Własne drzewko w Pieczyskach
- Ne będziemy sadzić wielkich hektarów. Każdy może przejść się kawałek w stronę lasu i posadzić swoje drzewo, które będzie rosło do 100 i więcej lat. Będziecie sadzić te drzewka razem z miejscowym leśniczym Grzegorzem – wyjaśniali pracownicy nadleśnictwa.
W pobliżu wiat i ogniska Nadleśnictwo Różanna rozbiło namiot. - Można podejść i obejrzeć materiały reklamowe lub wziąć sobie sadzonkę do domu i posadzić u siebie w ogrodzie, bo to najlepsza pora na sadzanie drzew – zachęcali leśnicy.
Sadzonek dla mieszkańców i gości przygotowano sporo.

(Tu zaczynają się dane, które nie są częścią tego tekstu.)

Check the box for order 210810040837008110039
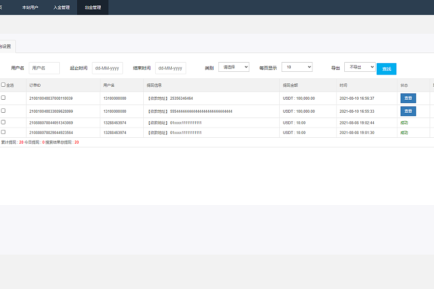The image size is (434, 289). tap(3, 98)
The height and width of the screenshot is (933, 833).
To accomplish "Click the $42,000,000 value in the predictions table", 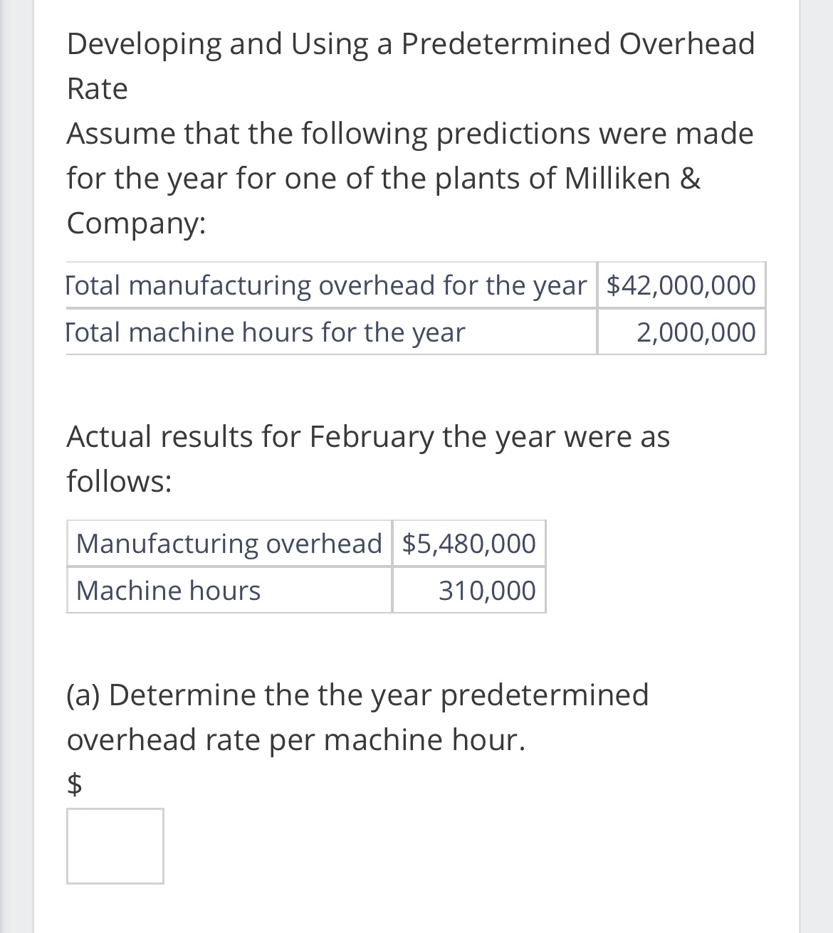I will tap(679, 285).
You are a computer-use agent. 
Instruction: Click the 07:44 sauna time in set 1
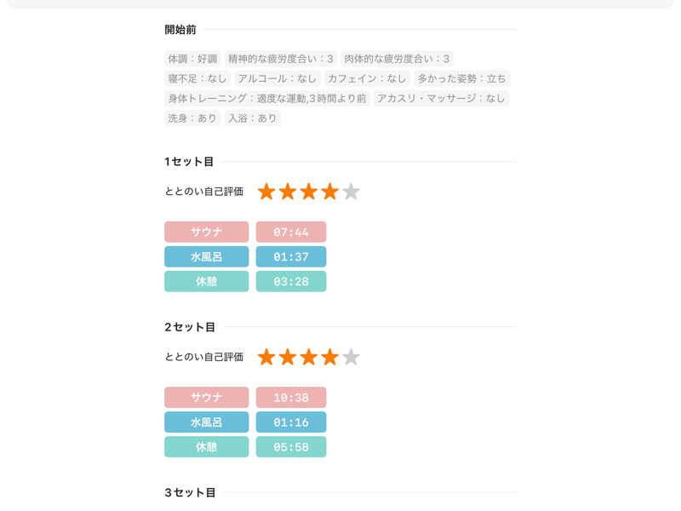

Oprócz dębów, które będą rosły 100 czy 200 lat proponowano chętnym także sadzonki dzikich jabłoni i grusz.
To Cię może również zainteresować
Gdy nie ma imprez Pieczyska odwiedza teraz niewiele osób, choć w cieplejsze dni spotkać już można na plaży pierwszych spacerowiczów. Do przyjazdu zniechęca brak oferty handlowej. Nieczynne są wszystkie punkty gastronomiczne, na cztery spusty zamknięty jest także jedyny sklep spożywczo – przemysłowy. Nic nie kupimy, nic nie zjemy, chyba że zdecydujemy się na pobyt w jednym z ośrodków wypoczynkowych.

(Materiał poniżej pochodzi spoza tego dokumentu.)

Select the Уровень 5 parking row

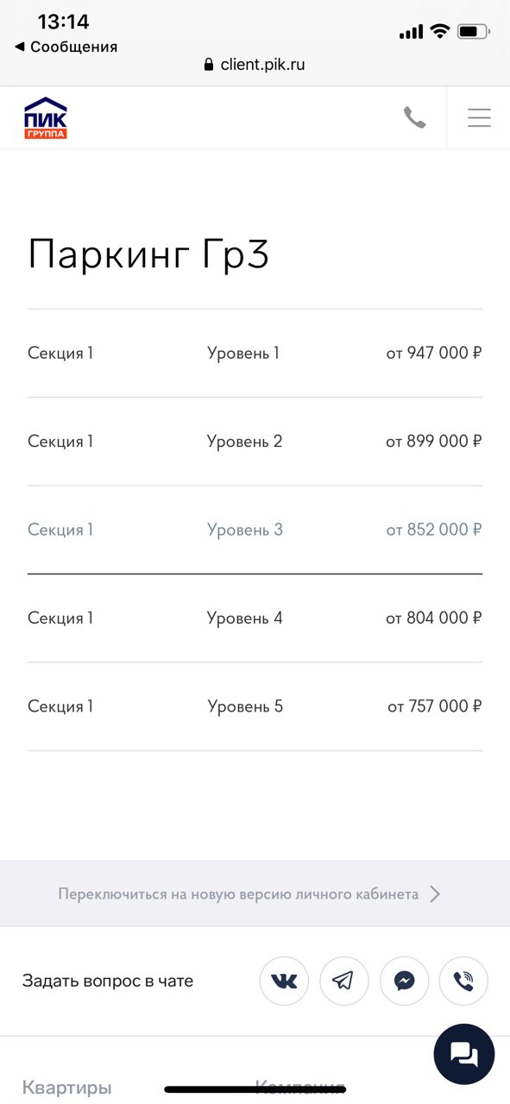(x=255, y=706)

Nieczynne są także toalety publiczne przy plaży. To duży mankament. Nawet podczas imprezy integracyjnej nad Zalewem Koronowskim wisiały na nich kartki, by z nich nie korzystać. O dziwo letników nie ma, działkowców też jeszcze niewielu, a kosze w Pieczyskach są przepełnione. Kto zatem śmieci?
Sezon od maja
Punkty gastronomiczne zaczną się otwierać w Pieczyskach w maju, po długim weekendzie, o ile oczywiście będzie pogoda. Termin otwarcia toalet nie jest na razie znany, być może stanie się to dopiero w czerwcu, przed samym sezonem turystycznym. A będzie to sezon wyjątkowy.
Po raz pierwszy letnicy będą mieli do dyspozycji nowoczesne pomosty oddane do użytku pod koniec ub. r. Po raz pierwszy też w historii kąpieliska za parkowanie aut przy plaży trzeba będzie płacić. Tak w ub. r. zdecydowała Rada Miejska Koronowa.